Due to these possible complications, regular follow-up and a high index of suspicion for a metal-related adverse reaction are very important. Imaging modalities like ultrasound and computed tomography scan provide some information, but it is the metal artifact reduction scanning MRI31 that helps in confirming a diagnosis. The ALVAL is confirmed by histopathology of the biopsy specimen.

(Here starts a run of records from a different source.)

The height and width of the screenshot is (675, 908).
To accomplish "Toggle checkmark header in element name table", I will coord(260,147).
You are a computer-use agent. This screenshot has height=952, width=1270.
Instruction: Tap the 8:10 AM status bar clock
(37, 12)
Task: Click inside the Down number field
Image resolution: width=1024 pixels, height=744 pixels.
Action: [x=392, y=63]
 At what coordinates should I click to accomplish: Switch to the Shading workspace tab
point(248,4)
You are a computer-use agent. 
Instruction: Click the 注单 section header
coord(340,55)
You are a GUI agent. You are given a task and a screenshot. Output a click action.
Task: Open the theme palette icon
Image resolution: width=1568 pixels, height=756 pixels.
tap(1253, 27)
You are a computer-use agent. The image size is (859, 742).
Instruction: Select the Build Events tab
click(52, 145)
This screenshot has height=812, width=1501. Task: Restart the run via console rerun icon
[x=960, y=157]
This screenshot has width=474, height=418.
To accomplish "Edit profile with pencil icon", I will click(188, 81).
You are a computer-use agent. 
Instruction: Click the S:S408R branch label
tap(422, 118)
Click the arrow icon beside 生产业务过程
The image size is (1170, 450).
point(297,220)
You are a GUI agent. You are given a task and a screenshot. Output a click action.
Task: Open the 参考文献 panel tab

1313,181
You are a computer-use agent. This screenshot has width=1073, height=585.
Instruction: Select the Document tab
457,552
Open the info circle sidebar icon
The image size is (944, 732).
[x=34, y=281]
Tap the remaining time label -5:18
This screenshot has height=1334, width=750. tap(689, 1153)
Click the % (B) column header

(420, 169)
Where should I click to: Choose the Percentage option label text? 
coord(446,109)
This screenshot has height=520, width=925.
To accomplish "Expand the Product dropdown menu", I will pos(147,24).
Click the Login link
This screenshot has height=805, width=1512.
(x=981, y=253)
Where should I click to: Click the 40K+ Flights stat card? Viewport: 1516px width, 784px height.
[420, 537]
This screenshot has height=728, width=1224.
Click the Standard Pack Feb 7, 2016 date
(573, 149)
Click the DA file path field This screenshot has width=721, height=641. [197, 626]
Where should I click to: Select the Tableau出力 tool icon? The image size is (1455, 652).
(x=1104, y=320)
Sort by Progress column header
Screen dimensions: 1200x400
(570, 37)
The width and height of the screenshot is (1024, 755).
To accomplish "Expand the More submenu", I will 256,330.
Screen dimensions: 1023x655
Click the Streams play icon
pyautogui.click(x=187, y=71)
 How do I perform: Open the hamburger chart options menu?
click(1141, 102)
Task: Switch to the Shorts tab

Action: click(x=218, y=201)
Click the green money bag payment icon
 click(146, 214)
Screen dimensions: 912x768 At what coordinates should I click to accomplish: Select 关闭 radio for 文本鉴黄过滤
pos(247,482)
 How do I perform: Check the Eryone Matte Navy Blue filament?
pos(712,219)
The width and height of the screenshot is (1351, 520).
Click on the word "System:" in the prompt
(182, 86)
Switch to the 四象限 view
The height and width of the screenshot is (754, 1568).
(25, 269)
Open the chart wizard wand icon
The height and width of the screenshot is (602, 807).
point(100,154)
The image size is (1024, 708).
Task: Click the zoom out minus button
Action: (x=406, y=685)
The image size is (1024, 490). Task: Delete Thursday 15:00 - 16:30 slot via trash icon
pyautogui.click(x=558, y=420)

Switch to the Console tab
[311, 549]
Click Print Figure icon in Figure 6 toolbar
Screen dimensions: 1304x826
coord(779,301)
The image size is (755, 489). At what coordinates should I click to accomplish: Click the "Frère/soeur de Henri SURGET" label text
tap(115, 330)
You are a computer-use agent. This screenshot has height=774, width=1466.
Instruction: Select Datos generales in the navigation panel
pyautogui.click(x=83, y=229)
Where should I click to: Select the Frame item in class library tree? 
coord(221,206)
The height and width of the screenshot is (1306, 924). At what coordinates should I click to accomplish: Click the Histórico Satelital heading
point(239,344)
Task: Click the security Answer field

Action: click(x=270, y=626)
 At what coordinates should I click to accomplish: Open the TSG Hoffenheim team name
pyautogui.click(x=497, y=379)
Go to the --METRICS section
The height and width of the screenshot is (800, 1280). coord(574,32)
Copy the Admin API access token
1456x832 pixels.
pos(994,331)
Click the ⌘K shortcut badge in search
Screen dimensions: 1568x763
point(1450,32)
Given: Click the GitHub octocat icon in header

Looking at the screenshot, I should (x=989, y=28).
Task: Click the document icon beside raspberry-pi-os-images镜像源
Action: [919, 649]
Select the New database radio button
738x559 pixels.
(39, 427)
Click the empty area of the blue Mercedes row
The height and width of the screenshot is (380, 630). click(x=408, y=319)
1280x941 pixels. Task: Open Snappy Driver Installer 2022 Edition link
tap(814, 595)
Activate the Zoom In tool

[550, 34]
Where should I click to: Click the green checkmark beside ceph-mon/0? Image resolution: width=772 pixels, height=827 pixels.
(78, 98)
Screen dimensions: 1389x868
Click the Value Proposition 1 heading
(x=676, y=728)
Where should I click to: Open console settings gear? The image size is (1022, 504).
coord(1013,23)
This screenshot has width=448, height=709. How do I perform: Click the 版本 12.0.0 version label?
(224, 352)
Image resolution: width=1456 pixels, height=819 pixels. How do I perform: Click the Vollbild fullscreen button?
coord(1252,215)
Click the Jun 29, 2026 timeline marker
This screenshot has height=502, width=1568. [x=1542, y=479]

Since a large number of patients, especially in the younger age group, underwent hip arthroplasty with MoM-bearing surfaces, one can anticipate an increased number of patients presenting with ALVAL and undergoing subsequent revisions for prosthetic failure. Accurate assessment is crucial because an intraoperative diagnosis of chronic inflammation suggestive of ALVAL will necessitate a replacement of the prosthetic component-bearing surfaces. Also, the importance of intervening early cannot be understated. Late intervention in such cases when gross osteolysis and loosening has already occurred with an unstable prosthesis and inadequate bone stock can lead to a difficult revision surgery.